Other devices, typically battery-powered accessories, like the Elgato Eve sensors, use a Bluetooth HomeKit protocol. These connect directly to iOS devices and HomeKit hubs like Apple TV and HomePod. Bluetooth range is generally quite wide but can degrade due to thick walls or interference with appliances. If a connection is weak, it will take a while for the accessory to respond to HomeKit requests. If a device cannot connect at all, it will simply show up in the Home with a ‘No Response’ status.
There’s not really a good way to diagnose the issue using Apple’s built-in apps. HomeScan attempts to fill that gap by displaying a dashboard of the signal strength of Bluetooth accessories as you move around your home, in real time. Using HomeScan, you should be able to notice that a connection to a sensor is poor and either move it to a new location, or bring a home hub closer to it.

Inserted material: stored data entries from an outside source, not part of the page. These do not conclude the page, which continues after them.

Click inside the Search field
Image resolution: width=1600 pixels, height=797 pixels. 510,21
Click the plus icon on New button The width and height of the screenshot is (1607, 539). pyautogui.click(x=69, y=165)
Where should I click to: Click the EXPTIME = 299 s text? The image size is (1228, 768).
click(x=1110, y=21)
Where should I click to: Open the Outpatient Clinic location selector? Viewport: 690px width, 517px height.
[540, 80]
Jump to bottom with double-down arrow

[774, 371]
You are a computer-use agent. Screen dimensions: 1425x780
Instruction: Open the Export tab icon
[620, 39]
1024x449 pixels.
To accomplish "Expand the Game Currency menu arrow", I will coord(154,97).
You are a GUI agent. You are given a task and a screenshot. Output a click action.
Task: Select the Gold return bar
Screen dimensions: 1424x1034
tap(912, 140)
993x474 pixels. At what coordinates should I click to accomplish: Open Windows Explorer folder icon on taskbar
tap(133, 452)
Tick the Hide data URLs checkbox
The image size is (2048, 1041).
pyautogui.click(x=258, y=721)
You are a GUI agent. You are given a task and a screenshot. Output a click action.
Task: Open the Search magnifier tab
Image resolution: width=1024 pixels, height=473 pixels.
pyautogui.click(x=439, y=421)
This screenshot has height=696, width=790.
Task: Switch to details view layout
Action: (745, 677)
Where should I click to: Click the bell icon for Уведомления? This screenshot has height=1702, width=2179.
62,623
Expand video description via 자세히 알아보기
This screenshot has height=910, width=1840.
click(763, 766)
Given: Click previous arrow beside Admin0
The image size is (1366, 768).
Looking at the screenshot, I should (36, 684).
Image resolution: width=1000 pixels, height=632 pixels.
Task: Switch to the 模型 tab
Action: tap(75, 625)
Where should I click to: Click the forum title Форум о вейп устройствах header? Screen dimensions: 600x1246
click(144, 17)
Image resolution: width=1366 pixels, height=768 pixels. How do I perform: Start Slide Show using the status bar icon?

You can even have the app speak the number as you walk around; all the graphs updates automatically. I think a 0-100% strength meter would be a nice option versus the current dBm graphs, which are (counterintuitively) counted from negative values up to 0.
Technically, HomeScan will show connectivity strength for all nearby Bluetooth devices. It does its best guess to match what it finds with the HomeKit accessories registered to your home, but you can manually assign them if the automatic linking fails.
It’s a simple utility app that fills a niche for people with a lot of Bluetooth-based HomeKit accessories, particularly those with larger homes. You can view the readings on iPhone, iPad and even through a companion Apple Watch app. The app is a $0.99 one-time purchase; there’s an optional tip jar in the settings to support the developer further.